Die Pachtanteile bei landwirtschaftlichem Boden sind in den meisten Ländern der EU bereits sehr hoch und steigen weiter an. Daher erscheint es wichtig, den Einfluss von Besitzverhältnissen auf das Landnutzungsverhalten der Landwirte zu verstehen, um, wenn nötig, entsprechende Gegenmaßnahmen zu setzen. Eine solche Möglichkeit sind freiwillige Agrarumweltprogramme, die Landwirten einen monetären Anreiz für umweltfreundliche Produktionsverfahren bieten.

Vor diesem Hintergrund versucht dieses Forschungsprojekt den Einfluss von Eigentumsrechten und Agrarumweltprogrammen auf das Verhalten der Landwirte bezüglich des Bodenschutzes zu erforschen. Unter anderem stellen wir uns folgende Fragen: 1) Wie wirken sich Eigentumsrechte und Vertragslaufzeiten auf die angebaute Pflanzenart und die Fruchtfolge aus? 2) Inwieweit spielt das Eigentumsverhältnis bei der Teilnahme an Agrarumweltprogrammen eine Rolle? 3) Gibt es einen positiven oder einen negativen Zusammenhang zwischen der ökonomischen Effizienz und der Umwelteffizienz landwirtschaftlicher Betriebe, und welche Rolle spielen dabei Eigentumsverhältnisse? 4) Was für einen Bezug zur Natur haben Landwirte, und hängt ihr tatsächliches Landnutzungsverhalten bzw. ihre Teilnahme an Agrarumweltprogrammen damit zusammen? 5) Können wir unterschiedliche Typen von Landwirten identifizieren, die man eventuell auf unterschiedliche Art und Weise zu umweltgerechteren Verhalten motivieren kann?

Um diese Fragen zu beantworten, greifen wir sowohl auf ökonomische als auch auf sozialpsychologische Theorien und Modelle zurück.

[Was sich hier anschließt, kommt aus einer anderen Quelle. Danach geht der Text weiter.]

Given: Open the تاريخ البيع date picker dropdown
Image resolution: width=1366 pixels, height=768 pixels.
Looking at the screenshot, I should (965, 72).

Wir versuchen diese Methoden zu erweitern, und an die Entscheidungssituation relativ kleiner Nebenerwerbs- bzw. Familienbetriebe, deren Handeln eng mit der Natur verknüpft ist, anzupassen. Der empirische Teil unserer Arbeit basiert auf einer sehr umfangreichen und außergewöhnlich guten Datenbasis. Einerseits verwenden wir einen Datensatz, der für ganz Österreich über mehrere Jahre die Anbauentscheidung der Landwirte auf einzelnen Feldern beinhaltet. Andererseits verbinden wir ökonomische Daten aus den Buchführungsergebnissen einzelner Betriebe mit Daten aus einer sozialpsychologisch motivierten Befragung dieser Landwirte.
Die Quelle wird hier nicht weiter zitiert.